**Task objective**
Substitute "Command" for "Instruction" in the stretch from the line containing "Select the Network icon in the back dialog" through the line containing "Looking at the screenshot, I should [217, 201].", and return only those lines with nothing else altered.

**Element and text location data**

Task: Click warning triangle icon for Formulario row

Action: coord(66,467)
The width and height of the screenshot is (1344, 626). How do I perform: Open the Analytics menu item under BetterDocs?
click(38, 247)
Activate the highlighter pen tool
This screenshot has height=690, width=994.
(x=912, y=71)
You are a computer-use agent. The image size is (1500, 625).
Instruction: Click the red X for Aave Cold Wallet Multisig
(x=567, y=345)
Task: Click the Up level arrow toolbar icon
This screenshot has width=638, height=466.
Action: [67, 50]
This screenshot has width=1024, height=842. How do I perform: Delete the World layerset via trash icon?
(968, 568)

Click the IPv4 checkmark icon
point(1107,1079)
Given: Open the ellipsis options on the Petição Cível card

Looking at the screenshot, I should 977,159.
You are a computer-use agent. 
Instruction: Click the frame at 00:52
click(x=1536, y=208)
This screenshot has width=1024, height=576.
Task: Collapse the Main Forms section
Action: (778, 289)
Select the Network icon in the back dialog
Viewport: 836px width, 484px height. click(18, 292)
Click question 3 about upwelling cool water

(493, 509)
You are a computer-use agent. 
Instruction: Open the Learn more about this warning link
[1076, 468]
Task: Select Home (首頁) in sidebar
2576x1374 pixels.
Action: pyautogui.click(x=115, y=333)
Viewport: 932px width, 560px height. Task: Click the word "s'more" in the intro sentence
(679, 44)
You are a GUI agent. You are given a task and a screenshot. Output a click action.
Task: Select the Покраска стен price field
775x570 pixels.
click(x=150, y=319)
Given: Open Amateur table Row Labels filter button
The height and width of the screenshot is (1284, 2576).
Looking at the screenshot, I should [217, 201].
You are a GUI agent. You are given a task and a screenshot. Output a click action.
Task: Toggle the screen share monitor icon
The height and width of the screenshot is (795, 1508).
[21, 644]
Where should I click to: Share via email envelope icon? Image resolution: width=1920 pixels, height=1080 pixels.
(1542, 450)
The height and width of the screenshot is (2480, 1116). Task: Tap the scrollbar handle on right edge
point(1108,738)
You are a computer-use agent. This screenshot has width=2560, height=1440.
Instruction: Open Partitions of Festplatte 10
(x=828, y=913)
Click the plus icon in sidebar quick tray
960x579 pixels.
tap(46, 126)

**The solution**
Select the Network icon in the back dialog
Viewport: 836px width, 484px height. click(18, 292)
Click question 3 about upwelling cool water

(493, 509)
You are a computer-use agent. 
Command: Open the Learn more about this warning link
[1076, 468]
Task: Select Home (首頁) in sidebar
2576x1374 pixels.
Action: pyautogui.click(x=115, y=333)
Viewport: 932px width, 560px height. Task: Click the word "s'more" in the intro sentence
(679, 44)
You are a GUI agent. You are given a task and a screenshot. Output a click action.
Task: Select the Покраска стен price field
775x570 pixels.
click(x=150, y=319)
Given: Open Amateur table Row Labels filter button
The height and width of the screenshot is (1284, 2576).
Looking at the screenshot, I should [217, 201].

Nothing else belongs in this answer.